Methods: We performed a genome-wide association study (GWAS) of abdominal fat, adipocytokines and CVD risk factors in 929 subjects from the Quebec Family Study using the Human Illumina 610-Quad chip. Abdominal fat phenotypes included waist circumference (WC), visceral (VAT), subcutaneous (SAT) and total (TAT) abdominal adipose tissue areas measured by computed tomography. Circulating levels of C-reactive protein (CRP), adiponectin (ADIPO), interleukin-6 (IL6) and tumor necrosis factor-alpha (TNFα) and several CVD risk factors including blood pressure (BP), blood lipids and fasting levels of glucose (GLU) and insulin (INS) were also measured. A total of 543,714 autosomal SNPs were tested for association using the measured genotype approach implemented in SOLAR that takes into account the non-independence among family members.

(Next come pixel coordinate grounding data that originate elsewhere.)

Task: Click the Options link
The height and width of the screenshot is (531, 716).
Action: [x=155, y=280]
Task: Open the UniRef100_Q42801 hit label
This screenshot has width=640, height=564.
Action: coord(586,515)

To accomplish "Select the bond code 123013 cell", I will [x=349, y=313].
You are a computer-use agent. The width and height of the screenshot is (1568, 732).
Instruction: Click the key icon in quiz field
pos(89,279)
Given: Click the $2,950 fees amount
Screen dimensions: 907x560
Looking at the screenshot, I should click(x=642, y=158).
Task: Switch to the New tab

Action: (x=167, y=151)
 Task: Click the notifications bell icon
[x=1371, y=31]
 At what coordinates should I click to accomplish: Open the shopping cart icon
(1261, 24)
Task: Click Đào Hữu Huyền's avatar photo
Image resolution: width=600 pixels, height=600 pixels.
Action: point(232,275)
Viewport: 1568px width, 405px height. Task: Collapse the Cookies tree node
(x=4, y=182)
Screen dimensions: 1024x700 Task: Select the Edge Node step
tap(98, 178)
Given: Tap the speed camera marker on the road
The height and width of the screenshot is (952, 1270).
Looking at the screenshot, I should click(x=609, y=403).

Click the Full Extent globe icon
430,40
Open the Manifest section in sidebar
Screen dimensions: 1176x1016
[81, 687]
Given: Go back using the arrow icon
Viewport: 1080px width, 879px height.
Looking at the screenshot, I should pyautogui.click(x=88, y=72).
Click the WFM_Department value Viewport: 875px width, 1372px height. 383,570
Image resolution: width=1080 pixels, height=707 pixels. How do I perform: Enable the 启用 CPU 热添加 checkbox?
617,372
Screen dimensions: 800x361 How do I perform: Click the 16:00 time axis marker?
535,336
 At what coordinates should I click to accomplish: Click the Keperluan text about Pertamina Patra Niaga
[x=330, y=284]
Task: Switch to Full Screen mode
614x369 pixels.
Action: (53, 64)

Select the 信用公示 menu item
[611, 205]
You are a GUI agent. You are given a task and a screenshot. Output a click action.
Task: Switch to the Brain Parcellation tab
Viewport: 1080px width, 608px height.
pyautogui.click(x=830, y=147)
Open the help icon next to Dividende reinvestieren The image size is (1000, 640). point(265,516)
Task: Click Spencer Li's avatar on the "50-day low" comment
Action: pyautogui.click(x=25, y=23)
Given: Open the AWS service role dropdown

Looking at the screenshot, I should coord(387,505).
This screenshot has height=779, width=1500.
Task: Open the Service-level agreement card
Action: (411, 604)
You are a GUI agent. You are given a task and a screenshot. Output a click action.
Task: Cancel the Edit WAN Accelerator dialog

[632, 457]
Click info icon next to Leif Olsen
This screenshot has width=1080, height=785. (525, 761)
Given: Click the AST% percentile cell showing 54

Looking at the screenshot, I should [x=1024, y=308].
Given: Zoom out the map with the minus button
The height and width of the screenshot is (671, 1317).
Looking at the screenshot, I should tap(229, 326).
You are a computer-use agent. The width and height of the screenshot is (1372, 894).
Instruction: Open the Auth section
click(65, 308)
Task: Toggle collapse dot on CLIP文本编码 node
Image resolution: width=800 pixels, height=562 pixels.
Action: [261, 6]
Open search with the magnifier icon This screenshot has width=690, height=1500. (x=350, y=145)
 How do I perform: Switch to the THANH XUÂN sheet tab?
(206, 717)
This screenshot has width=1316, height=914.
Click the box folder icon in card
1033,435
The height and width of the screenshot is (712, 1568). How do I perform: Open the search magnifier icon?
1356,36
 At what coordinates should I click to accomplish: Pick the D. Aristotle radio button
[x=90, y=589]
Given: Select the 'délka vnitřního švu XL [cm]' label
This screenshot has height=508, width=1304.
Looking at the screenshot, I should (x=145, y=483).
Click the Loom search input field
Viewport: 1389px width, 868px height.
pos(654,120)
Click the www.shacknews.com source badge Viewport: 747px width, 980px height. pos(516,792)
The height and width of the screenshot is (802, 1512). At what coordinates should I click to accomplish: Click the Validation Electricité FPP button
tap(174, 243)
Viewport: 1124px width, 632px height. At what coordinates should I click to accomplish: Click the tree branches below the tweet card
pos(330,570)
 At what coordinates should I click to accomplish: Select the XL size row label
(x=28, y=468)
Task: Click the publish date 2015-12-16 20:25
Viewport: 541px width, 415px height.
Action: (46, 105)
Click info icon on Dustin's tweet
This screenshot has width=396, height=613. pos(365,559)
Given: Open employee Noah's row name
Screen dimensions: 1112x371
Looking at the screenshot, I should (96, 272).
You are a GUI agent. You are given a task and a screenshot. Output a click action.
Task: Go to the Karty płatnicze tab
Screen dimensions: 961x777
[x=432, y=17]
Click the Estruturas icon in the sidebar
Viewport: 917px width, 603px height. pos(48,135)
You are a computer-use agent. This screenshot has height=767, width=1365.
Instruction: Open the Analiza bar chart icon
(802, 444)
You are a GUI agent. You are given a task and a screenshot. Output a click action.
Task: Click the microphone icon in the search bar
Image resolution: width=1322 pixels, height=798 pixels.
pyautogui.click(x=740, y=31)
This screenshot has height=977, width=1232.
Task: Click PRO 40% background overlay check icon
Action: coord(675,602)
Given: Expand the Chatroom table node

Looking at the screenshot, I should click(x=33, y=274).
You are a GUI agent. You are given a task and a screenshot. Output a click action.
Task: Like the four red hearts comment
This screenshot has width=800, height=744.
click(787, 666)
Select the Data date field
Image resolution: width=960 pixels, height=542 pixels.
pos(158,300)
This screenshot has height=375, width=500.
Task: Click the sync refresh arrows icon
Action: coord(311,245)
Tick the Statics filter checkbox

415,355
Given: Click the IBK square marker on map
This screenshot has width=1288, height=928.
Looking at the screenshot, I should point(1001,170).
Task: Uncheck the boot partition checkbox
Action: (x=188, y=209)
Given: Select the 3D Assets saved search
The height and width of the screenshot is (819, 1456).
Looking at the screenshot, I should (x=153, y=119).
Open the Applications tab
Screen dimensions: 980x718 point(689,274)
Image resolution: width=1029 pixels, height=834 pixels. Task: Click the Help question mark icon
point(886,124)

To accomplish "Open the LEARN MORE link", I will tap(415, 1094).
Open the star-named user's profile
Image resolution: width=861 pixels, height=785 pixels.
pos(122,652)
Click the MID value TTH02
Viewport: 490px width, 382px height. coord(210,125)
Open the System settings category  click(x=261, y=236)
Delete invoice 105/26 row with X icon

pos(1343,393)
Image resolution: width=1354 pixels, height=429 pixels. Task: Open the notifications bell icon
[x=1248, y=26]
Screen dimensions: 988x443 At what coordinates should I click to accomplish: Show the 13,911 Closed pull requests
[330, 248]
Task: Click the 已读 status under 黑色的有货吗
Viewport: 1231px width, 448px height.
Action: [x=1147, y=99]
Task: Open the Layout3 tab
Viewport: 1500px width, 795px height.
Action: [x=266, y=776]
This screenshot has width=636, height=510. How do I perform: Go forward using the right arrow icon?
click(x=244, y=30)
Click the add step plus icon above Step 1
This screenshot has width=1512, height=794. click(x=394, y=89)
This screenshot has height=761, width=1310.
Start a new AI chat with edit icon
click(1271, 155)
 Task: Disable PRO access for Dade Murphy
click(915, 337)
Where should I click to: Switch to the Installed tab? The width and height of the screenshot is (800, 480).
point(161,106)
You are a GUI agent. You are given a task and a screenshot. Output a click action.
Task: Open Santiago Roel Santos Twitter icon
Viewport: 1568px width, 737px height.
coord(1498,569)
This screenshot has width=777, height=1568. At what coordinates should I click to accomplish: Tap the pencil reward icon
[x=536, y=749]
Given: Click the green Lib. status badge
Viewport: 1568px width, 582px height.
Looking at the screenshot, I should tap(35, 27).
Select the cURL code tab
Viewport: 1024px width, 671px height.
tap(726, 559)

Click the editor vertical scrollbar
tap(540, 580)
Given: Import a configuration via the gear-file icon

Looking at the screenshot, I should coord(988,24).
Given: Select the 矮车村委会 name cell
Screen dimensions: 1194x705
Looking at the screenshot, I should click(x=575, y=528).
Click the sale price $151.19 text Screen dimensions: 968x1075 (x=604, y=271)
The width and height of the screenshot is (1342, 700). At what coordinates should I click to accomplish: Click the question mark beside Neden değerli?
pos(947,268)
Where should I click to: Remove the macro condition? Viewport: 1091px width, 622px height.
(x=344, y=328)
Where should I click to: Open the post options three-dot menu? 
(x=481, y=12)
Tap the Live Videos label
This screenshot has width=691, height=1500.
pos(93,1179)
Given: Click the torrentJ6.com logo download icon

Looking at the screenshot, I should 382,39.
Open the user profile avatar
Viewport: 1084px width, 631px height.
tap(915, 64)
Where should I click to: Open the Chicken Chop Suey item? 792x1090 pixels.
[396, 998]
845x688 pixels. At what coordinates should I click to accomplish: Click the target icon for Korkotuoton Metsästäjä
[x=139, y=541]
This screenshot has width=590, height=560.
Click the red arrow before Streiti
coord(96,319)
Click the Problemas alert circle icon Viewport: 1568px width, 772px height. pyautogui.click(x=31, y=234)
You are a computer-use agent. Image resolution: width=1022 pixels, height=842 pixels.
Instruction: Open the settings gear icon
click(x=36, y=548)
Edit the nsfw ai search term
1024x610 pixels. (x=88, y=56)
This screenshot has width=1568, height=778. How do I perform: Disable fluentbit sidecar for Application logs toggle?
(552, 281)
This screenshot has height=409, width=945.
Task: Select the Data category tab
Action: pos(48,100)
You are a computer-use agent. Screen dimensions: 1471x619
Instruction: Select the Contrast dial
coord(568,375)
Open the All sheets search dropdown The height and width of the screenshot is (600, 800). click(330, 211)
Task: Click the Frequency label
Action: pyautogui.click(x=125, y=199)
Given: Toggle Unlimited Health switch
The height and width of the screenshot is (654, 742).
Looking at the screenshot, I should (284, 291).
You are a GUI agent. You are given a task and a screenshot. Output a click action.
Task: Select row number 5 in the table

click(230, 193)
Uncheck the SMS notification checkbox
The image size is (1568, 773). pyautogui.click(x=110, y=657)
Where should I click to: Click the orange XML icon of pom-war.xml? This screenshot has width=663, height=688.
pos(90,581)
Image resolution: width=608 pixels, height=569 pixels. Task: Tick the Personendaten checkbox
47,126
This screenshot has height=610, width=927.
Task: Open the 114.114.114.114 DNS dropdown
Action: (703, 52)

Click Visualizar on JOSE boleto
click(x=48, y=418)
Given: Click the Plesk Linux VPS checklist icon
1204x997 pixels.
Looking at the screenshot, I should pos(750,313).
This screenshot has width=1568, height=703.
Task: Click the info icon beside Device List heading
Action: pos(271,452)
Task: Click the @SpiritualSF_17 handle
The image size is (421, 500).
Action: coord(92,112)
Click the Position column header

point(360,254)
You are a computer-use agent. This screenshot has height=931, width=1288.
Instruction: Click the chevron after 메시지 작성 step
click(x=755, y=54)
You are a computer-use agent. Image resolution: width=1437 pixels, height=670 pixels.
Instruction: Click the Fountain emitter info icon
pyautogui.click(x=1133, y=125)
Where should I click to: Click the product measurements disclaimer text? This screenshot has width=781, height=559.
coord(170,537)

Results: In the primary analyses, the best hits (SNPs with the lowest p-values) for each of the age-sex- and BMI-adjusted abdominal fat phenotypes were found in/near three genes located on chromosomes 6q25 for WC (p =3.1 ×10−7), 16q24 for SAT (p =1.6 ×10−7) and 4q31 for VAT (2.6 × 10−6), respectively. Several SNPs in each of these genes were also found to be pleiotropically associated (p <0.001) with many CVD risk factors. SNPs in the gene associated with SAT were also associated with CRP, ADIPO, IL6, TNFα, BP, blood lipids, GLU and INS. Similarly, SNPs in the gene associated with VAT were also associated with CRP, ADIPO, TNFα, BP, HDL-cholesterol, GLU and INS, while SNPs in the gene associated with WC were also associated with CRP, ADIPO, IL6, BP, triglycerides and GLU.
Conclusion: Although some of the associations reported here do not reach the formal threshold of genome-wide significance (5.0 × 10−7), they suggest the presence of molecular links between abdominal obesity, inflammation and cardiometabolic risk factors. Replication studies of the associations reported herein are warranted.